At the same time, I believe it would be a stretch to say the Black Americans and Mexican Americans understand each other. With the urgency surrounding the Black Lives Matter movement, I think about the responsibility of urban regional corridoculture to challenge anti-Blackness within our non-Black Latinx communities. As a community that borrows directly from Black hip-hop culture, we must show up for Black Americans not only in victory but in times of hurt and unrest as well.
Often non-Black Latinx communities downplay how we perpetuate anti-Blackness while also consuming and appropriating Black culture. While urban regional corridos do indeed tell Mexican American stories and are a U.S.-Mexico transnational phenomenon, it is shaped by Black hip-hop culture because we consume the latter. The long histories of racism and anti-immigrant policies and rhetoric rampant in the foundation of this country shape the physical, cultural, and sonic environments from which these musical expressions emerge. Our histories in this country, often overlapping although not entirely similar, should be the basis from which we challenge anti-Blackness in our communities.

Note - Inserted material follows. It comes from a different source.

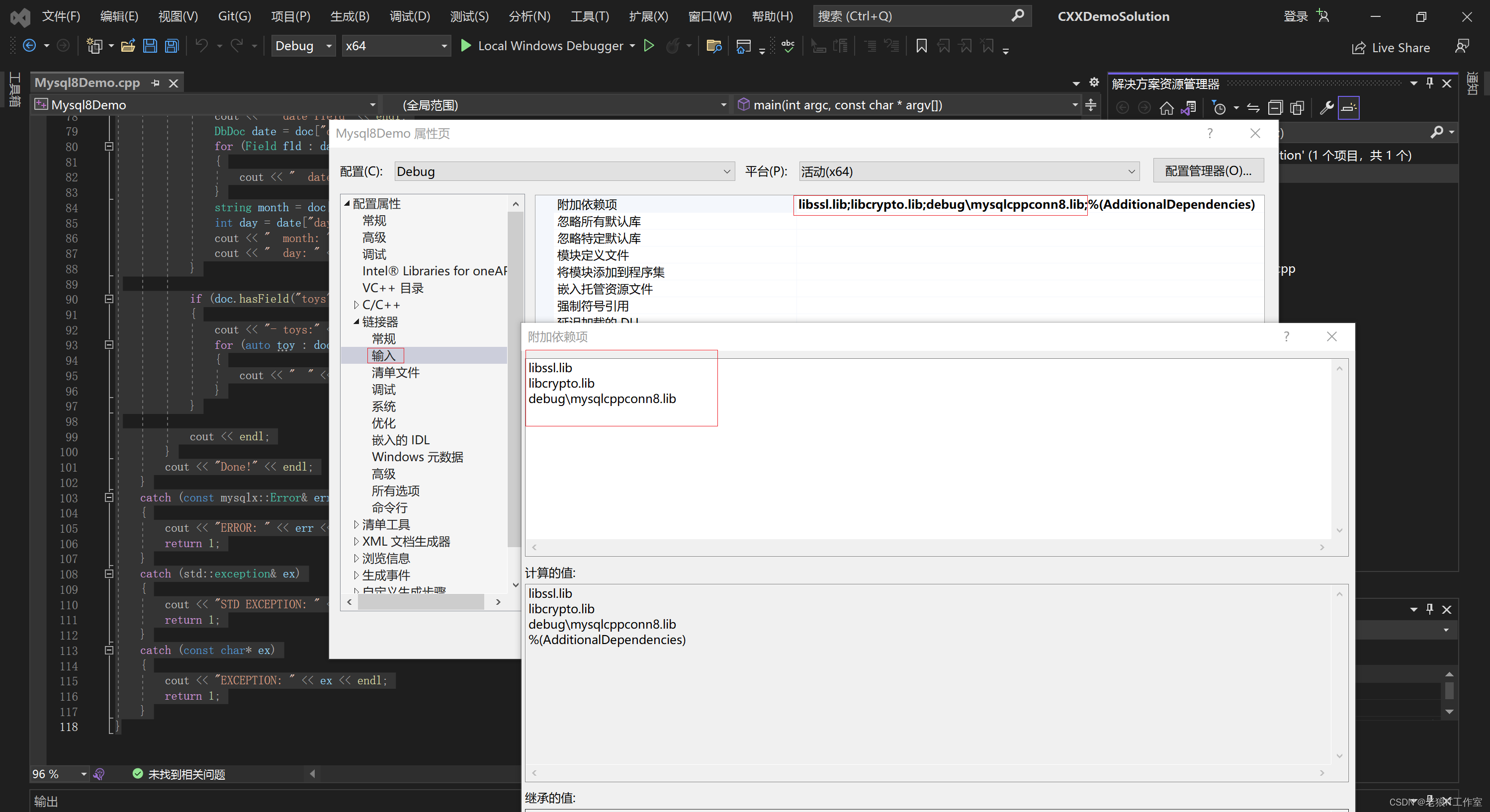1490x812 pixels.
Task: Collapse code fold at line 103
Action: click(109, 497)

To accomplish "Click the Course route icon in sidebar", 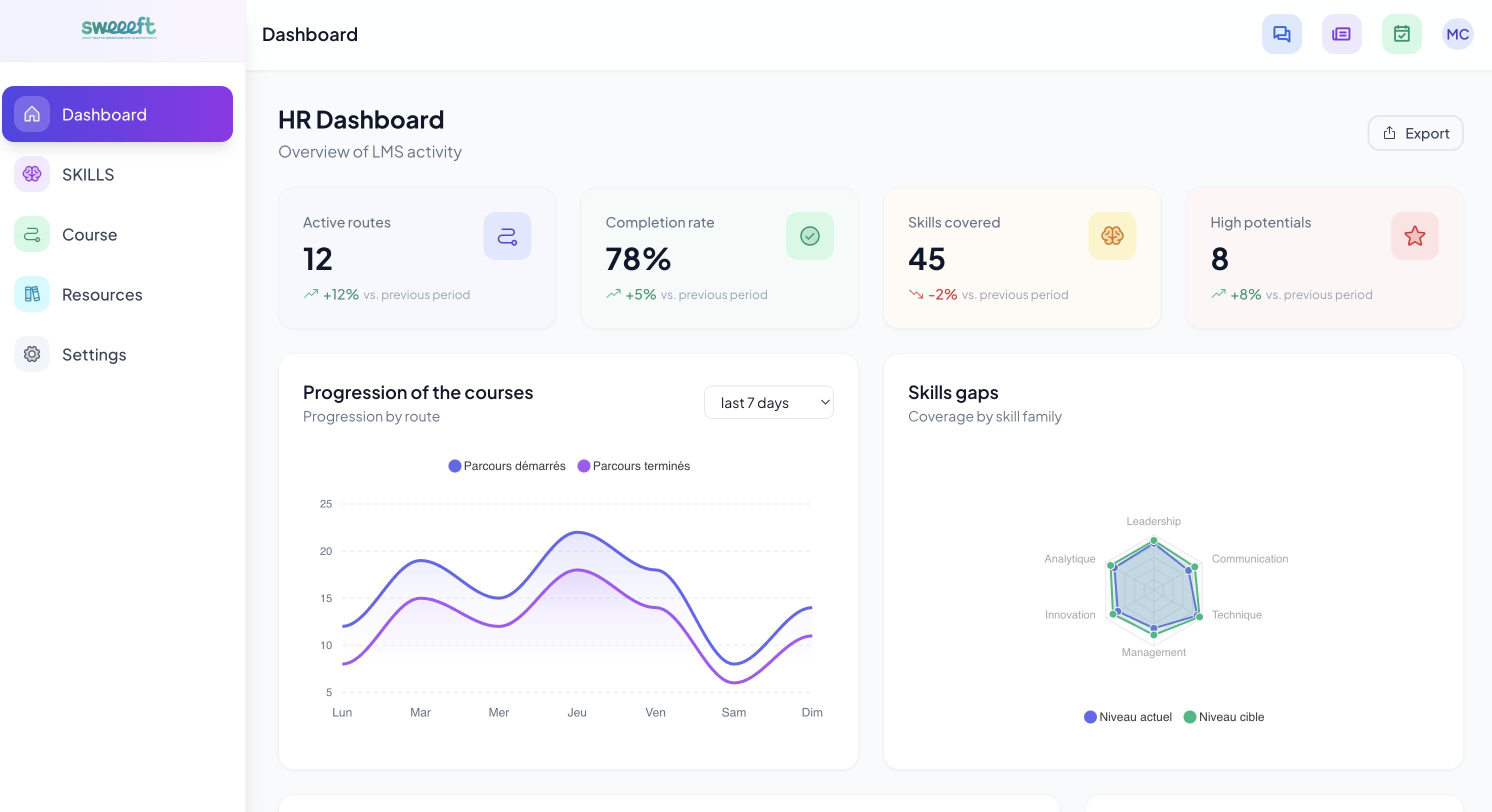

“We definitely gotta check our people,” Isaiah Andalon says. He referenced the murder of Vanessa Guillen, a Latina woman killed by a fellow U.S. Army soldier in April 2020. Some Latinos in Los Angeles, seeking justice for the victim, perceived little support from the Black community. “It was crazy hearing a lot of Latinx people saying like, ‘Oh, you know what, next time we’re not gonna go support you guys. You guys didn’t come out for us. Why should we come out for you?’”
This sentiment is often expressed on social media by Latinx people. Anti-Blackness had masked itself in a “what about us?” attitude that was harmful in seeking justice for both George Floyd and Vanessa Guillen. As a teenager in high school, I was heavily involved with the Fight for the Soul of the Cities, an organization that focuses on social justice initiatives in our communities. Our focus was directed at combating the Los Angeles Unified School District Police Department’s involvement with the federal 1033 Program, which supplies police departments with military-grade weapons.
At a time when the policing of young Black and Brown bodies often turned fatal, a group of Black and Brown kids from South Central and East L.A. demanded that our humanity be respected. We understood the responsibility we had toward one another, and I saw firsthand the transformational power of coalitions between our communities. It isn’t enough for Latinx people to “not be racist.” We must actively challenge anti-Blackness in our communities, as uncomfortable as this can be.
The urban regional corridos movement is evolving every day, and perhaps this blending of our musical cultures will make a difference in our shared community. I am at home here. Artists like Fuerza Regida, Herencia de Patrones, Hijos de Garcia, Legado 7, and Natanael Cano document our stories and perspectives. Their songs amplify the lives of young Mexican Americans by revealing what concerns us today. While these urban ballads are extremely important in telling our narratives, it is imperative that we, as a young genre and culture, acknowledge and invite Black voices as we have grown up listening to and often idolizing iconic Black rappers. Only then will we create substantial coalitions between Black and Brown communities and, in doing so, demand respect for our humanity.
Bryan Cantero is an intern at the Center for Folklife and Cultural Heritage and a master’s student at CSU Los Angeles in Chincanx/Latinx studies. All translations of lyrics by the author.